# The best song when youre high



## Crumbles (Jun 4, 2008)

the greatest rap song when youre high is..

YouTube - TEH BOBOBO RAP


----------



## purplehaze2 (Jun 4, 2008)

dr greenthumb.


----------



## Crumbles (Jun 4, 2008)

>_>.. the bobobo rap is an acid trip within itself.


----------



## howie1221 (Jun 4, 2008)

i feel anything from sublime is a MUST!!


----------



## Crumbles (Jun 4, 2008)

i agree but this one time i had a sublime cd and i was in such a chill mood then BAM out of know where the guitar shreiks and heavy metal and i swear it jumped me out my buzz


----------



## 5nug (Jun 5, 2008)

yo check out jail by down it is a trippy or exctacy by bone thugs, its got a trippy ass beat


----------



## AchillesLast (Jun 5, 2008)

It's actually YouTube - Samwell - "What What (In the Butt)"
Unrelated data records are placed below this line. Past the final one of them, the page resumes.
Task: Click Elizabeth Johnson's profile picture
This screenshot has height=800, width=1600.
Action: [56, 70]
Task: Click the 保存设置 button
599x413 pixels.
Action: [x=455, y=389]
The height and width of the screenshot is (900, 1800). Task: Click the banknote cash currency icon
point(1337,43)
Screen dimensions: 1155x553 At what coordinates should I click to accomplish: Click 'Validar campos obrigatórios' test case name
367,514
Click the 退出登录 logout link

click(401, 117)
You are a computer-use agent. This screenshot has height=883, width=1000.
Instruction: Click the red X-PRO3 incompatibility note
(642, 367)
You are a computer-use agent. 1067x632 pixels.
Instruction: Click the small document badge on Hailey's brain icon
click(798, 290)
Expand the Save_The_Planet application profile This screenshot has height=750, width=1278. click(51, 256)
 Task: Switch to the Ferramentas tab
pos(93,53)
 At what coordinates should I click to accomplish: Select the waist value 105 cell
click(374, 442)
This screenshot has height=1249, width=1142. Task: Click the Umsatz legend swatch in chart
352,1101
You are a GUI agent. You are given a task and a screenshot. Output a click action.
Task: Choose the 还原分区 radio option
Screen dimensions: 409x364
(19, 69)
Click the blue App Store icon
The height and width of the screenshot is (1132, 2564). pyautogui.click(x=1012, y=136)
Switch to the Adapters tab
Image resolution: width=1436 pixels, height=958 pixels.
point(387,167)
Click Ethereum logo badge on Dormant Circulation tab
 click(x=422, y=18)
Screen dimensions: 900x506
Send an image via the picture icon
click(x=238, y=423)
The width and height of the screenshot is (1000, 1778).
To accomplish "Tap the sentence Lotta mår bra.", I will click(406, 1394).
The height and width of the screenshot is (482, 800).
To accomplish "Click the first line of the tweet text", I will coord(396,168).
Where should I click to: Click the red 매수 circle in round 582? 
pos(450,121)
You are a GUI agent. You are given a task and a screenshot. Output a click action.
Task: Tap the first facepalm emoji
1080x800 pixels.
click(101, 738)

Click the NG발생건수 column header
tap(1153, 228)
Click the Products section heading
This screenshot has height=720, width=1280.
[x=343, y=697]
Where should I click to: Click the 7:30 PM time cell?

I can never get past like 50 seconds of that video. He creeps me out too much.


----------



## Njsurf14 (Jun 5, 2008)

Kottonmouth Kings are great to listen to but sometimes i get my moms old bootleg beatles and greatfull dead tapes and listen to those, Nobody can play like Jerry Garcia, nobody


----------



## Crumbles (Jun 5, 2008)

god thats true.. theres just so much good shit out there.


----------



## howie1221 (Jun 7, 2008)

Styles P- Im So High


----------



## nickfury510 (Jun 7, 2008)

YouTube - Aesop Rock - The Greatest Pac-Man Victory In History


----------



## Crumbles (Jun 7, 2008)

that sounds like a documentary


----------



## Abstract Gardenist (Jun 9, 2008)

I reccomend: Gotan Project-Queremos Paz & Mocean Worker-Float


----------



## howie1221 (Jun 9, 2008)

i dont know about yall.. but it HAS to be suttin meann like dblock or the dips!


----------



## Doalude (Jun 10, 2008)

There's No Way Outta Here.........David Gilmour


----------



## Crumbles (Jun 10, 2008)

oh god.. im baked right now and the song that is real awesome at the moment is

The Brood - WWF Theme

yeah.. lol its pretty bitchin.


----------



## hyphyjoose (Jun 10, 2008)

Crumbles said:


> oh god.. im baked right now and the song that is real awesome at the moment is
> 
> The Brood - WWF Theme
> 
> yeah.. lol its pretty bitchin.


download

Stunnaman - Drugs


----------



## bigbud69 (Jun 10, 2008)

Try Cross Canadian Ragweed- Nymphomaniac.....good stoner tune


----------



## Crumbles (Jun 10, 2008)

if you guys try the brood theme ill try those


----------



## hyphyjoose (Jun 10, 2008)

Crumbles said:


> if you guys try the brood theme ill try those


the computer i'm on doesn't have speakers


----------



## mountainmist (Jun 10, 2008)

the funniest ive heard high was when i smoked 7 bowls of aaa and turned on the radio and some dude was goin insane with a trumpet and i couldnt stop laughin


----------



## Hydrotech364 (Jun 10, 2008)

*Pink Floyd wish you were here,Time is a little depressing,Creed,stained,
disturbed, endless tunes!!!!!!!!!!!
*


----------



## MusicHigh (Jun 11, 2008)

Hendrix for sure .. or a little Pink Floyd


----------



## howie1221 (Jun 11, 2008)

G-unit - Straight Outta Southside!


----------



## [email protected] (Jun 12, 2008)

howie1221 said:


> G-unit - Straight Outta Southside!


hahahahahahahaha


----------



## diggitydank420 (Jun 14, 2008)

YouTube - Fett's Vette (mc chris Edition)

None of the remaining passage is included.